Up to 35,000 victims in France since 2014: the deadly effects of heat waves

Up to 35000 victims in France since 2014 the deadly

In almost ten years, around thirty thousand people have died in the summer in France because of the heat, according to health authorities. And these deaths are far from being confined to periods of heat waves, which are certainly very deadly. “There is a very significant impact of heat on mortality in France during the summer”, summed up Friday June 23, during a press conference, Guillaume Boulanger, researcher at the French public health agency.

“This specifically concerns periods of heat waves but also all other days when the population is exposed to high heat”, detailed Guillaume Boulanger, presenting a study that he supervised for the agency.

According to this work, between 30,000 and 35,000 deaths in total are attributable to heat in France during the summers of 2014-2022, in a context marked by an increase in heat waves against a background of global warming. This work illustrates for the first time the weight of exposure to heat in mortality in France, and its spatial and temporal evolution.

Acceleration of heat waves

These figures are published as summer temperatures have settled in France since the end of May. Météo France forecasts for June to August temperatures probably above normal.

More broadly, recent research confirms that global warming is particularly rapid in Europe, contributing to an acceleration of heat waves. What is new, in this context, in the latest estimates from Public Health France? The deadly effects of heat waves are well known. Thus, Public Health France has already estimated that nearly 3,000 excess deaths had been recorded during the three heat waves of the summer of 2022, which were particularly hot.

But these figures do not distinguish other causes such as waves of Covid. And above all, they only concern heat waves, that is to say the few days when the heat reached particularly high peaks without a lull at night.

The work published this Friday has a broader aim: to assess the mortality associated with all periods of heat, which affect people’s health even when they are not intense.

Not just the older ones

However, the authorities are currently focusing their communication and their health measures on periods of heat waves, in particular since the awareness linked to the particularly deadly heat wave of 2003: 15,000 deaths estimated, especially among the elderly.

For researchers from Public Health France, this is not enough. Certainly, it is particularly necessary to monitor heat waves, which cause many deaths in a short time, but it is also necessary to see wider.

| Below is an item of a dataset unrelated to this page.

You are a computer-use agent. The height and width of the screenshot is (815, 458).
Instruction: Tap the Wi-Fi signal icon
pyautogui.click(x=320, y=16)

“This focus on heat waves tends […] to underestimate the total impact of heat on health, and in particular on mortality”, warns the study. “Heat is one of the most worrying environmental risks in Europe”, according to Public Health France.

Thus, according to researchers’ estimates, nearly three-quarters of heat-related deaths occurred outside of heat waves. To reach these conclusions, the study uses complex and difficult-to-summarize models. Not only do they compare the evolution of temperatures and mortality, but they also seek to distinguish other causes, in particular the Covid pandemic.

These figures therefore only constitute an estimate, the precise level of which depends on certain methodological choices. What is a heat spell, for example? Here, it is half of the hottest days observed over the period studied. However, these estimates make it possible to give an order of magnitude of certain phenomena, such as the effects of heat on health outside the heat wave.

They also make it possible to emphasize that the elderly are not the only ones at risk, even if they are by far the first victims of the heat. “Heat waves are the extreme climatic events that have the greatest impact on health, on all age groups. […] The deaths particularly concern the elderly (over 75), but a third of the deaths concern the rest of the population”, underlined Guillaume Boulanger. “Exposure to heat causes deaths within the entire population” , he insisted.